La CGT marchará a la Plaza de Mayo por el Día del Trabajador

Será en el marco de protestas contra la Reforma Laboral. Se espera que desde las 13 horas haya actividad en los principales puntos de partida.

La Confederación General del Trabajo (CGT) conmemorará este jueves el Día del Trabajador con una masiva concentración en Plaza de Mayo a partir de las 15 horas. La jornada no solo será un termómetro de la capacidad de movilización sindical frente al gobierno de Javier Milei, sino también el escenario de una interna que amenaza con fracturar a la conducción si no se define una fecha para un nuevo paro general.

"El trabajo es con derechos o es esclavo"

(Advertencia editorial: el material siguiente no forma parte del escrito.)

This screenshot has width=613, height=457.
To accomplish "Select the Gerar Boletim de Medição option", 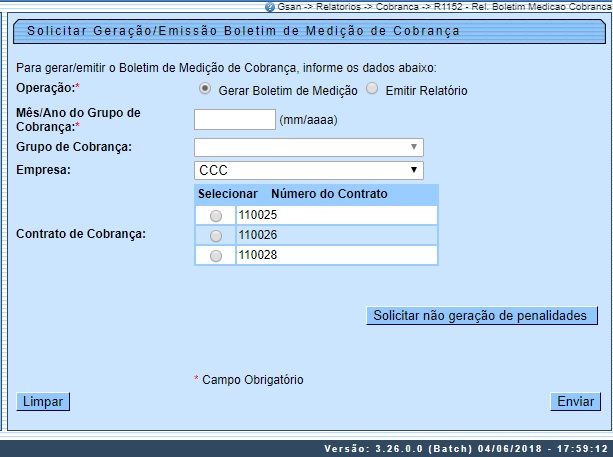I will 205,89.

Bajo este lema, la central leerá un documento oficial con críticas feroces a la reforma laboral y a las medidas económicas que, según denuncian, han disparado los despidos y el cierre de empresas. Los discursos estarán a cargo de los cotitulares Jorge Sola, Cristian Jerónimo y Octavio Argüello, quienes buscarán equilibrar el malestar de las bases con la estrategia judicial que la central mantiene en pie.

A la movilización se sumarán columnas de Camioneros, UOCRA, UPCN y Sanidad, además de sectores alineados con Axel Kicillof, La Cámpora y la UTEP. Por el contrario, la izquierda y el Frente de Sindicatos Unidos (FRESU) de la UOM y ATE pegarán el faltazo, realizando sus propios actos y plenarios por separado.

La interna arde: El "efecto Ubaldini" y las multas récord

La aparente unidad de la CGT esconde una tensión extrema. El ala dura, encabezada por Luis Barrionuevo, Omar Maturano (La Fraternidad) y Roberto Fernández (UTA), presiona por un plenario de secretarios generales para lanzar un plan de lucha. "¿Qué carajo vamos a hacer en la CGT si no hace nada?", disparó Maturano, quien amenaza con renunciar a la central. Incluso le exigieron a Jorge Sola que "se ponga la campera de Ubaldini" para confrontar directamente con el Ejecutivo.

En medio de este clima, el Gobierno nacional decidió echar más leña al fuego: anunció multas millonarias contra La Fraternidad ($21.000 millones) y la UTA ($70.000 millones) por no acatar conciliaciones obligatorias anteriores. Esta ofensiva oficial podría ser el detonante final para que los sectores "dialoguistas", como el de Gerardo Martínez (UOCRA), finalmente se vuelquen hacia una medida de fuerza mayor.